What is the meaning of “diversity” and “Inclusive Excellence” in the new Diversity Plan that will be voted on at next Monday’s Faculty Senate meeting?

This plan offers a radically different and much expanded definition of “diversity.” It reads:

Individual differences in personality, learning styles, and life experiences, and group or social differences that may manifest through personality, learning styles, life experiences, and group or social differences. Our definition of diversity also incorporates differences of race and ethnicity; sex; gender and gender identity or expression; sexual orientation; country of origin; language; physical and intellectual ability; emotional health; socio-economic status; and affiliations that are based on cultural, political, religious or other identities THAT CAN BE ENGAGED IN THE SERVICE OF LEARNING.

[The capitalized words come from the Board of Regents definition of diversity in its Inclusive Excellence Framework.]

This definition goes far beyond the long-standing focus on racial or ethnic groups, and it raises several critical questions:

What is the rationale for this greatly expanded definition of diversity, and what are its positive and negative implications (academic, administrative and legal) for University of Wisconsin faculty, staff and students?

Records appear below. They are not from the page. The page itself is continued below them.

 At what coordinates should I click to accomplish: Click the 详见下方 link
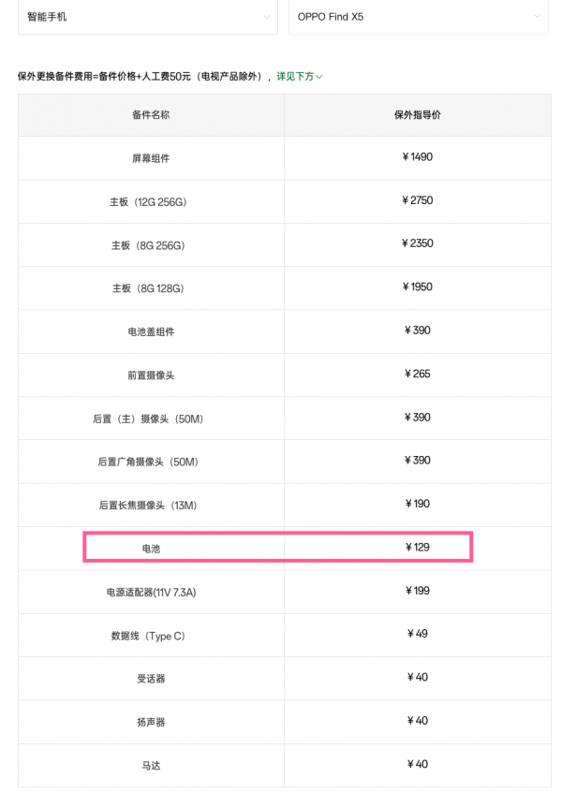pos(299,77)
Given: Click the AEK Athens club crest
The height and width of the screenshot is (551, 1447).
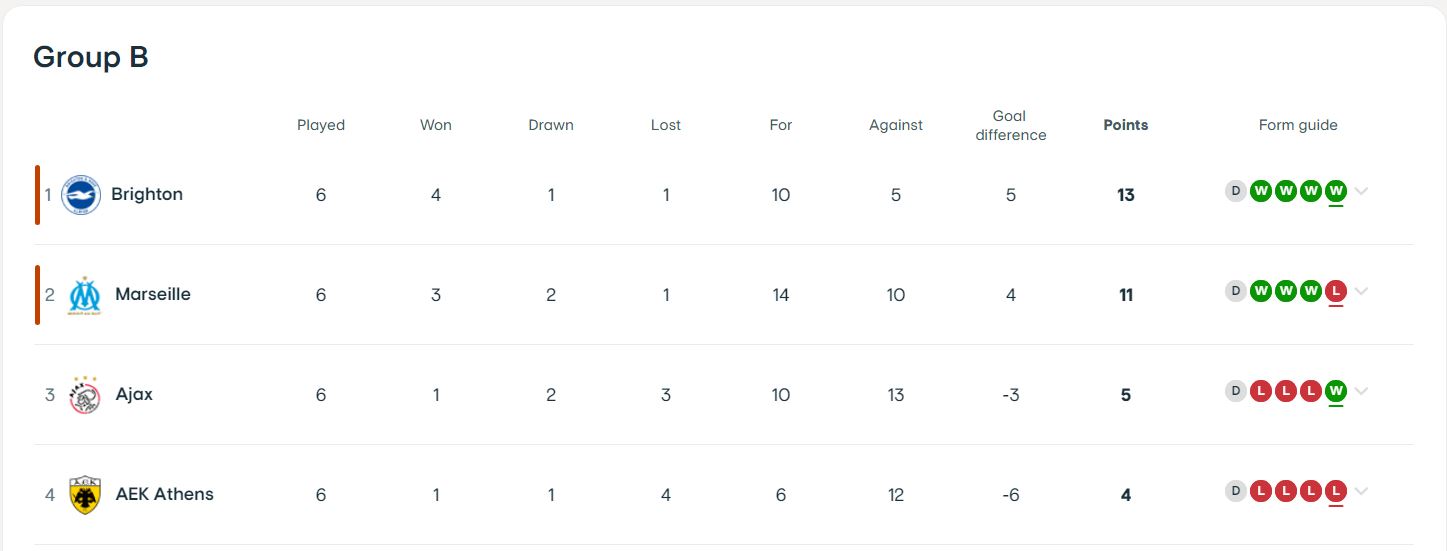Looking at the screenshot, I should point(84,495).
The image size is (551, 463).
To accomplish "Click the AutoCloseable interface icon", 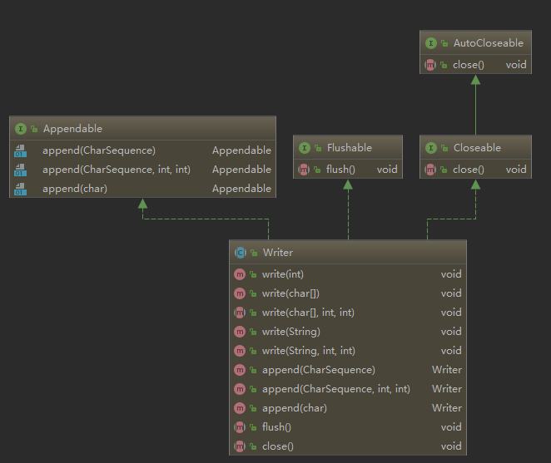I will [x=431, y=42].
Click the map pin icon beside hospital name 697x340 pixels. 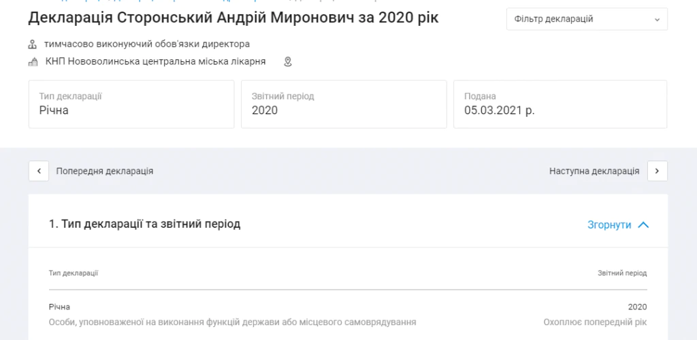coord(288,62)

This new definition would seem to require that students be identified by each and every one of these differences. If so, how would this be done? Would students be willing to disclose their “identities?”

Why does the plan fail to explain how these “differences” “can be engaged in the service of learning?” The words “engaged” and “in the service” are mysterious. What do they mean? Does the plan give any suggestions about proven ways of doing this?

Understanding the meaning of the Inclusive Excellence is also difficult because relatively little attention is given to the details of this concept. It was created by the American Association of Colleges and Universities and then adopted by the Board of Regents with little or no faculty input. Is Inclusive Excellence an appropriate “framework” for a major teaching and research university such as UW?

There are additional problems. The new plan gives no hints about what has been learned from previous diversity plans – among them Plan 2008. Nor does it give any indication of how that learning is incorporated into the new Diversity Plan. This is not surprising because campus officials have been reluctant to undertake rigorous evaluations of campus diversity programs.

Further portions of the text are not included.